On rare occasions, children who are recovering from an infectious disease as common as the flu evolve into a condition that causes severe personality changes and ends up being lethal. They are the victims of the so-called Reye’s Syndrome .

Below we explain the key aspects of this strange neurological disease that seems to be closely related to the use of aspirin in children.

Discovering Reye’s Syndrome

When Ralph Douglas Reye, Graeme Morgan and Jim Baral published in 1963 an article in the prestigious medical journal The Lancet describing a picture characterized by encephalopathy and liver involvement, they laid the foundation of knowledge about a disease as rare as it is heterogeneous.

Reye’s Syndrome, named after the Australian pathologist who first identified the disease, became diagnosable in 1973, reaching its peak of incidence in 1979-1980.

Clinical description

It is a disease of unknown cause that affects especially children between 5 and 15 years old , but can manifest itself until the age of 21 and, very exceptionally, in adulthood.

It usually begins three to five days after the child has a viral infection. Particularly those that affect the upper respiratory tract, flu, chickenpox or gastroenteritis, and are related to the use of aspirin during the course of the infection.

Since there are no specific conclusive tests, the doctor will reach the diagnosis in a clinical way, that is, through the clinical history of the symptoms and with the support of results that evidence the affectation of the liver.Because of the lethality of Reye’s Syndrome, it is vitally important to know the initial symptoms that characterize the disease. Early diagnosis and treatment can save a child’s life.

Signs and symptoms

In Reye’s Syndrome, blood sugar levels plummet, while ammonia and acidity levels in the blood soar . At the same time, the liver can develop fat deposits. It is common for the brain to suffer from oedema, causing seizures or loss of consciousness.

The type of symptoms the patient suffers indicates how advanced the disease is.
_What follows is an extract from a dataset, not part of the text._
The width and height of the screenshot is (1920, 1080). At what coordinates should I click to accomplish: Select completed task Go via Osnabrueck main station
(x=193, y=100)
Depending on the severity of the symptoms, the course can be divided into four stages

1. Stage I symptoms

  • Persistent or continuous vomiting
  • Dizziness
  • Language
  • Energy loss

2. Stage II Symptoms

  • Irritability
  • Aggressive behavior

3. Stage III symptoms

  • Confusion
  • Irrational behavior
  • Combativity

4. Stage IV Symptoms

  • Delirium
  • Seizures
  • Coma

Unfortunately, the course of Reye’s syndrome is not always the same, and some symptoms may not occur or others may appear instead, making it difficult to diagnose. For example, diarrhea and rapid breathing may occur in infants instead of vomiting, so it doesn’t follow a typical pattern.

Although the presence of vomiting in the absence of infection should already sound some alarms, loss of consciousness or seizures is a medical emergency that must be attended to immediately .

How do we act in case of suspicion?

In most cases, Reye’s Syndrome will be treated by health personnel as an emergency due to neurological symptoms. However there is a small part that consults the neurologist before the course worsens.

Preparing for the visit

When the family visits the neurologist, due to the limited time usually devoted to each consultation, it will be very useful that they have followed these tips to get the most out of the appointment .

  • Write down in advance any symptoms the child is experiencing.
  • Make a list of all the medications you have taken.
  • Bring another family member or friend.
  • Write down any questions you want to ask the doctor.

It is better to write down the questions from major to minor, in case you don’t have time to cover them all. Some basic questions that should be asked to the neurologist handling the case are :

  • What other possible causes may there be for these symptoms?
  • What tests are needed for diagnosis?
  • What treatments are available and what are the pros and cons of each?
  • What results can I expect?
  • What’s the next step?


Once the syndrome is diagnosed, the child will be immediately admitted to an Intensive Care Unit. There, treatment aims to minimize symptoms and maintain vital functions, such as breathing or circulation. It will also be essential to protect the brain from permanent damage that may be caused by the edema.

Drugs will be given directly into the vein, including: electrolytes and fluids, diuretics, ammonia-reducing drugs, and anticonvulsants.

Assisted breathing may be used if the patient with Reye’s syndrome needs help breathing. Vital signs, including heart rate, pulse, blood pressure , air circulation, and temperature will be monitored until brain swelling decreases and body functions return to normal.

However, it may take weeks before the patient can be discharged and can leave the hospital.


Because of the possible link between aspirin use and Reye’s syndrome, aspirin should only be administered on the advice of a physician when the benefits outweigh the risks. Children under the age of 16 should also not take products containing aspirin or salicylic salts, such as some mouthwashes or toothpastes, while safer alternatives are available.

In any case, it is important to be alert to the symptoms that children suffer after an infection , in order to reach an early diagnosis and avoid damage that could otherwise be permanent.